Por Cleber Oliveira, da Redação
MANAUS – A redução da atividade econômica – demissões, fechamento de empresas, queda na produção e nas vendas – teve impacto brutal no PIM (Polo Industrial e Manaus) em 2015 e no primeiro semestre deste ano. O abalo desse efeito da crise econômica na arrecadação tributária do Governo do Amazonas foi na mesma proporção. De janeiro a julho deste ano, o Estado perdeu R$ 286.913.188,00 em receitas próprias, resultado negativo de 5,98% em relação ao mesmo período de 2015, ano de baixa radical na economia do país.
Esse volume de dinheiro não será recuperado. É que as perdas na produção econômica implicam menos recolhimento de impostos e taxas. Em relação a 2014, ano em que os bons ventos do crescimento econômico sopravam sobre o país, o Estado arrecadou R$ 5 bilhões de janeiro a julho. No primeiro semestre de 2016, entraram nos cofres R$ 4,5 bilhões, uma diferença de R$ 495,3 milhões. A quantidade de dinheiro que entra na conta do Estado vem diminuindo.
Essa perda de dinheiro é consequência direta do choque da crise na indústria, maior fonte de recursos fiscais do Estado. Apenas em ICMS, o segmento recolheu R$ 842,8 milhões em 2014. No ano passado, foram R$ 417 milhões, conforme os indicadores da Suframa (Superintendência da Zona Franca de Manaus). A diferença foi de R$ 425,8 milhões, quase meio bilhão de reais a menos. A Suframa ainda não dispõe de dados do primeiro semestre deste ano.

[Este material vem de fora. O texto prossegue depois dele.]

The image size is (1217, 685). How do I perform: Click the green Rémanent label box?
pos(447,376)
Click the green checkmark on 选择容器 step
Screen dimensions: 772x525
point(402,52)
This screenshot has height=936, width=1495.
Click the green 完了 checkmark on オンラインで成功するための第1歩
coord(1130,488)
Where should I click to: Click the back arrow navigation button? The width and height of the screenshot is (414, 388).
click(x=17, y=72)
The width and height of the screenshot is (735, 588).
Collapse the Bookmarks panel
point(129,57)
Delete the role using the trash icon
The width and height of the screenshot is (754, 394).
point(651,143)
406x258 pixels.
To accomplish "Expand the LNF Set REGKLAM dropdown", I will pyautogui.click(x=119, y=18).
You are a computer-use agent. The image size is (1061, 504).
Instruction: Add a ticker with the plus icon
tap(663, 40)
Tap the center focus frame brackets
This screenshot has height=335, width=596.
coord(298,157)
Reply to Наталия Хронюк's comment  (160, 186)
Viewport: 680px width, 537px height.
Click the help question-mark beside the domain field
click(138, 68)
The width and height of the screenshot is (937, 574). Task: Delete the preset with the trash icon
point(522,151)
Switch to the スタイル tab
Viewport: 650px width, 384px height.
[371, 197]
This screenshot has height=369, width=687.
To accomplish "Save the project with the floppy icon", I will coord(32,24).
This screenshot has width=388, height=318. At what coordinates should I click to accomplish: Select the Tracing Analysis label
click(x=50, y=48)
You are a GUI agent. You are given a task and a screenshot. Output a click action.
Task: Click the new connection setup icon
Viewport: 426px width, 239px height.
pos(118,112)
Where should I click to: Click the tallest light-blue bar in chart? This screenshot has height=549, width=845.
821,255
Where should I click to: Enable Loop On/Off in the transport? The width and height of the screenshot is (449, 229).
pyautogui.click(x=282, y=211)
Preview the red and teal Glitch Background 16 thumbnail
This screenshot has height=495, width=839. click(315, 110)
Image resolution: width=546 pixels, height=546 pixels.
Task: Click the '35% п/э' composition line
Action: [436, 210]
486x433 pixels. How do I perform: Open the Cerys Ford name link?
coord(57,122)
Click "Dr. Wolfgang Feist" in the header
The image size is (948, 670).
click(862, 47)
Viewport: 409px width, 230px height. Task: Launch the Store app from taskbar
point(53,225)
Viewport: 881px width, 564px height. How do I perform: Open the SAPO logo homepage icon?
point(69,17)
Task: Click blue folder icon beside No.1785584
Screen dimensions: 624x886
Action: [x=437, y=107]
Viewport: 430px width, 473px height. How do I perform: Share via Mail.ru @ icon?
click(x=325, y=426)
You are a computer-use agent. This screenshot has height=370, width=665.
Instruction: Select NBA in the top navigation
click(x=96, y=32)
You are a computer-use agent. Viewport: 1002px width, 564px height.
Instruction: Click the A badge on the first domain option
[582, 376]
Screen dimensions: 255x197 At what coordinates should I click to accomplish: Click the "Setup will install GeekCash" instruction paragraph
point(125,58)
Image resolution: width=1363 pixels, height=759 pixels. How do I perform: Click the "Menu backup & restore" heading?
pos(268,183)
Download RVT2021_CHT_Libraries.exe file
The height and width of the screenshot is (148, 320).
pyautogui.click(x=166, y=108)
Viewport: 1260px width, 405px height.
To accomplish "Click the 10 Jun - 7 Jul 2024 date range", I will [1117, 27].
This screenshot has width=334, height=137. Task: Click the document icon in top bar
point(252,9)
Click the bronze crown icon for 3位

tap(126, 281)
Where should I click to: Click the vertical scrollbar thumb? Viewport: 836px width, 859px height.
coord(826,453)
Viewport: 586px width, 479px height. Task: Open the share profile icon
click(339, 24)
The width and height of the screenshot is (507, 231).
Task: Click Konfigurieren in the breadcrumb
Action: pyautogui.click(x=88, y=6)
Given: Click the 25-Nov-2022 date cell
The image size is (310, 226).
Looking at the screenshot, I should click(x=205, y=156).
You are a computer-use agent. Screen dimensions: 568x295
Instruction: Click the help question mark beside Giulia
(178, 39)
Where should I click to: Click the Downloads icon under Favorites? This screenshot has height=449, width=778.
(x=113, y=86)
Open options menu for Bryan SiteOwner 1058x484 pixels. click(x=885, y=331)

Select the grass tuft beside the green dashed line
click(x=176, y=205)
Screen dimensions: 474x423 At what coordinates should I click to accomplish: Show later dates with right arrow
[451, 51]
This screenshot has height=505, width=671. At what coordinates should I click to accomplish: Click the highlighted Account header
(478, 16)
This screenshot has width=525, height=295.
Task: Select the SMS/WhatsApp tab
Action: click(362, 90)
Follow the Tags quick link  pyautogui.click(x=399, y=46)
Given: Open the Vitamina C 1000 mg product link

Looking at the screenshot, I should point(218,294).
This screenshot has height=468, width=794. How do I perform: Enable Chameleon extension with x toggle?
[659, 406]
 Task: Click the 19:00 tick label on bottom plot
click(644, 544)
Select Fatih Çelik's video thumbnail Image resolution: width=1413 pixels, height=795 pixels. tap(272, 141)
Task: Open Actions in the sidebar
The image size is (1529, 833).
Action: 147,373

Como não é agente produtivo, mas apenas arrecadador, menos dinheiro dos impostos forçou o governo a intensificar serviços que proporcionam receita, mas são utilizados com menor rigor em tempos de bonança. É o caso de maior fiscalização para combater a evasão fiscal (perdas com o atraso no pagamento do ICMS e IPVA) e recebimento de depósitos judiciais do ICMS, que são valores devidos ao Estado, mas questionados pelos devedores na Justiça. “O combate à evasão fiscal se dá por intermédio de blitze de trânsito, fiscalização em áreas portuárias e também num trabalho de inteligência que monitora as movimentações comerciais das empresas”, informou a Sefaz (Secretaria de Estado da Fazenda).
Em depósitos judiciais, o governo conseguiu reaver R$ 350 milhões em maio. Outros R$ 130 milhões também devem ser liberados pela Justiça ao Estado do Amazonas nas próximas semanas. Esse valor é referente aos novos cálculos dos royalties pagos pela Petrobras sobre a exploração de gás no Estado (Bacia Petrolífera de Urucu).
Outro mecanismo para garantir dinheiro em caixa é a Nota Fiscal Amazonense. Nesse caso, o hábito do consumidor em exigir a nota fiscal é decisivo para assegurar a arrecadação no setor varejista.
Os novos instrumentos para angariar receita também incluem a revisão dos incentivos fiscais para aumentar a arrecadação de ICMS e uma reforma administrativa que, segundo técnicos da Sefaz, “combaterá o desperdício e melhorará a qualidade do gasto público com o foco na manutenção dos serviços essenciais e o pagamento em dia do salário do funcionalismo”.
Entre as alternativas também disponíveis está o empréstimo em dólares nos bancos internacionais. Nesse caso, o governo aumenta a dívida pública, mas o pagamento será a juros subsidiados e prazos alongados. Entra nessa opção o empréstimo de US$ 350 milhões do BID (Banco Interamericano de Desenvolvimento). Para pôr a mão nessa grana, o governador José Melo (PROS) apresentou como credenciais o baixo índice de endividamento do Estado em relação à Receita Corrente Líquida e o pagamento em dia de empréstimos financeiros. O Senado também precisa liberar o empréstimo, aprovação que depende ainda da Secretaria do Tesouro Nacional.